====== EXTRACTED RECORDS ======
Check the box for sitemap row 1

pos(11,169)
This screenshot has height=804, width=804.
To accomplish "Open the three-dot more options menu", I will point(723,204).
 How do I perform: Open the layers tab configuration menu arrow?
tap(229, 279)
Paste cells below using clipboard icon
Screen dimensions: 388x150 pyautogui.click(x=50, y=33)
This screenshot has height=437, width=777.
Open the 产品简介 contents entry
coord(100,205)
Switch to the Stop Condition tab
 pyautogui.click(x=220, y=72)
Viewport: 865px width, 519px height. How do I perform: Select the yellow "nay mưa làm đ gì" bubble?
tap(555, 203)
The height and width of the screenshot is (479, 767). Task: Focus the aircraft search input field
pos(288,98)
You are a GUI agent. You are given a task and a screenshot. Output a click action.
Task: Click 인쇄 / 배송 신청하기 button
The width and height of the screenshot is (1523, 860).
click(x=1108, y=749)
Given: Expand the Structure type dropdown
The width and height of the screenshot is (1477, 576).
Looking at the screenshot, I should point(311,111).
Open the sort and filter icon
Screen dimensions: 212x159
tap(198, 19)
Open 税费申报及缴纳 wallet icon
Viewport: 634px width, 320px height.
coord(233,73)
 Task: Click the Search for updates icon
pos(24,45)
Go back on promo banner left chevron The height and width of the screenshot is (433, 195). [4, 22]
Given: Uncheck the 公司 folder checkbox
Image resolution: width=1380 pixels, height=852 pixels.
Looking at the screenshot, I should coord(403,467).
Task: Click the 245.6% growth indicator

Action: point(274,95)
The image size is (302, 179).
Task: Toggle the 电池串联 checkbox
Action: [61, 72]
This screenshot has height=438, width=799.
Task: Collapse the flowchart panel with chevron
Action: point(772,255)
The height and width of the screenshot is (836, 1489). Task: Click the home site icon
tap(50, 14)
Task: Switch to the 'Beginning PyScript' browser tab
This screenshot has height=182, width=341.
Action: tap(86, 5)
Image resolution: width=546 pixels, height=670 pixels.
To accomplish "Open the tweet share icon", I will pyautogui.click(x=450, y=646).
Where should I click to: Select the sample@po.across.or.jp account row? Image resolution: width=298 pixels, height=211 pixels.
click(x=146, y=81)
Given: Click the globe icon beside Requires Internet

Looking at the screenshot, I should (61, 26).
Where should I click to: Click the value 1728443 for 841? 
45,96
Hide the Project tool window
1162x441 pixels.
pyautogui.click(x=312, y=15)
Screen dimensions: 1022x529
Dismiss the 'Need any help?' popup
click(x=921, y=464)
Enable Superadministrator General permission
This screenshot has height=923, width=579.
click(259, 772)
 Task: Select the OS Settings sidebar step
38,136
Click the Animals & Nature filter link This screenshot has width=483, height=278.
======
• WHAT TO PRODUCE
Write the entries out once more, exactly as given.

• ANSWER BELOW
Check the box for sitemap row 1

pos(11,169)
This screenshot has height=804, width=804.
To accomplish "Open the three-dot more options menu", I will point(723,204).
 How do I perform: Open the layers tab configuration menu arrow?
tap(229, 279)
Paste cells below using clipboard icon
Screen dimensions: 388x150 pyautogui.click(x=50, y=33)
This screenshot has height=437, width=777.
Open the 产品简介 contents entry
coord(100,205)
Switch to the Stop Condition tab
 pyautogui.click(x=220, y=72)
Viewport: 865px width, 519px height. How do I perform: Select the yellow "nay mưa làm đ gì" bubble?
tap(555, 203)
The height and width of the screenshot is (479, 767). Task: Focus the aircraft search input field
pos(288,98)
You are a GUI agent. You are given a task and a screenshot. Output a click action.
Task: Click 인쇄 / 배송 신청하기 button
The width and height of the screenshot is (1523, 860).
click(x=1108, y=749)
Given: Expand the Structure type dropdown
The width and height of the screenshot is (1477, 576).
Looking at the screenshot, I should point(311,111).
Open the sort and filter icon
Screen dimensions: 212x159
tap(198, 19)
Open 税费申报及缴纳 wallet icon
Viewport: 634px width, 320px height.
coord(233,73)
 Task: Click the Search for updates icon
pos(24,45)
Go back on promo banner left chevron The height and width of the screenshot is (433, 195). [4, 22]
Given: Uncheck the 公司 folder checkbox
Image resolution: width=1380 pixels, height=852 pixels.
Looking at the screenshot, I should coord(403,467).
Task: Click the 245.6% growth indicator

Action: point(274,95)
The image size is (302, 179).
Task: Toggle the 电池串联 checkbox
Action: [61, 72]
This screenshot has height=438, width=799.
Task: Collapse the flowchart panel with chevron
Action: point(772,255)
The height and width of the screenshot is (836, 1489). Task: Click the home site icon
tap(50, 14)
Task: Switch to the 'Beginning PyScript' browser tab
This screenshot has height=182, width=341.
Action: tap(86, 5)
Image resolution: width=546 pixels, height=670 pixels.
To accomplish "Open the tweet share icon", I will pyautogui.click(x=450, y=646).
Where should I click to: Select the sample@po.across.or.jp account row? Image resolution: width=298 pixels, height=211 pixels.
click(x=146, y=81)
Given: Click the globe icon beside Requires Internet

Looking at the screenshot, I should (61, 26).
Where should I click to: Click the value 1728443 for 841? 
45,96
Hide the Project tool window
1162x441 pixels.
pyautogui.click(x=312, y=15)
Screen dimensions: 1022x529
Dismiss the 'Need any help?' popup
click(x=921, y=464)
Enable Superadministrator General permission
This screenshot has height=923, width=579.
click(259, 772)
 Task: Select the OS Settings sidebar step
38,136
Click the Animals & Nature filter link This screenshot has width=483, height=278.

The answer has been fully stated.